The hypnotherapist nodded. “More so than one’s conscious recollection, at least.”
“So there really was something wrong with his memory. It turns out that he didn’t actually run away by himself. He first tried to extinguish the fire but failed. Then, the fire was discovered by his mother before the two of them ran out together.” After Cheng Xi recounted what Lu Chenzhou had said, she paused for a moment. “This chain of events should have left a heavy impression on him. How could he have forgotten all these details?”
In general, people often patched up and embellished ugly memories. This was the first time Cheng Xi had encountered a case like Lu Chenzhou’s, where someone deliberately debased their good memories. There was an astronomical difference between locking his mother up and letting her to burn to death and his mother voluntarily running into a burning laboratory and dying as a result.

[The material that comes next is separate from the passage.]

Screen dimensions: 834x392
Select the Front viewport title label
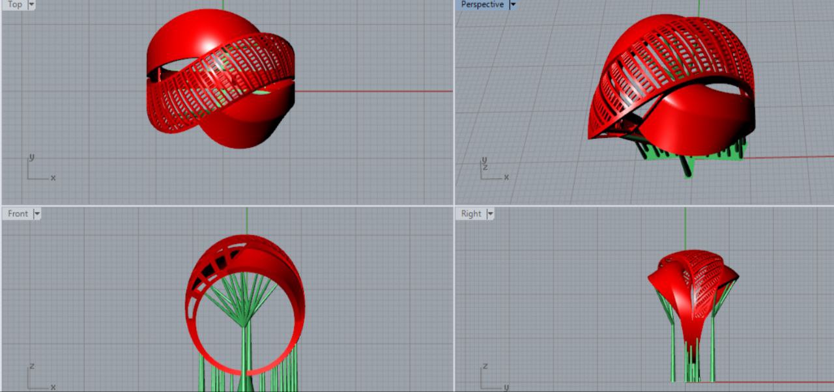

The hypnotherapist tapped on the table to grab her attention before reminding her, “Do you remember the first thing he said after being hypnotized?”
“That he saw a cliff?”
“Right. And what did he say right before he woke up? ‘The data was very important, and if she didn’t bring it out with her, then all her suffering over the years would have been for naught.’ You then asked him who had been suffering, and he actually woke up because he was struggling to not answer. From this, we can conclude that this is the question he most wants to avoid—or perhaps a question someone important least wanted him to answer. It’s even possible that his memories were altered against his own will.”
They were so close to the truth that Cheng Xi’s fingers started trembling.
The hypnotherapist continued analyzing Lu Chenzhou’s responses. “You’re a psychiatrist, so you should know about the infamous ‘visual cliff’ experiment conducted back in the 1960s, a classic psychology experiment that tested when infants develop depth perception… I suspect that Lu Chenzhou’s mother did a similar experiment with him in that lab.”
He was being very tactful, because the “visual cliff” wasn’t a harmful experiment. However, Lu Chenzhou had clearly suffered from whatever experiment he participated in, and his mother had evidently tried to hide this experiment from her family. Otherwise, she wouldn’t have continued to bring him to the lab when he could have been dropped off with his grandparents.
She had even been willing to run into a burning laboratory for this precious set of data.
The hypnotherapist didn’t know all the details of Lu Chenzhou’s history, but he had clearly performed a basic background check on Lu Chenzhou beforehand. Thus, he was even able to propose a preliminary hypothesis that chilled Cheng Xi to the bone. “As I recall, one of the most famous drugs that Donglai developed was an anti-depression drug. As a pharmaceuticals company, it’s always been at the very forefront of depression-related research. In fact, if I recall correctly, the lab that your professor, Madam Cai Yi, constructed after she retired was also funded by Donglai.”
And Cai Yi’s research was on the relationship between genetics and depression—depression yet again!
Cheng Xi suddenly stood up, her face inhospitable. “That’s a completely baseless conjecture. Lu Chenzhou’s mother was already badly hurt by the time she escaped from the burning laboratory. Regardless of whether or not the data exists, I, and the Cai Yi I know, definitely wouldn’t stand behind any experiment that tried to turn regular people into madmen!”
“Is that true?” The hypnotherapist smiled superficially as he replied, “I’m sorry. I said more than I should have. I meant nothing by my words. It’s just that I like to provide as much of a service to my clients as I can. I don’t charge a cheap fee, after all.”
Cheng Xi gazed at him one last time before twisting her head away and leaving.
When she opened the door, she saw Lu Chenzhou. He had followed them out of the room at some point, and was silently standing in the corridor.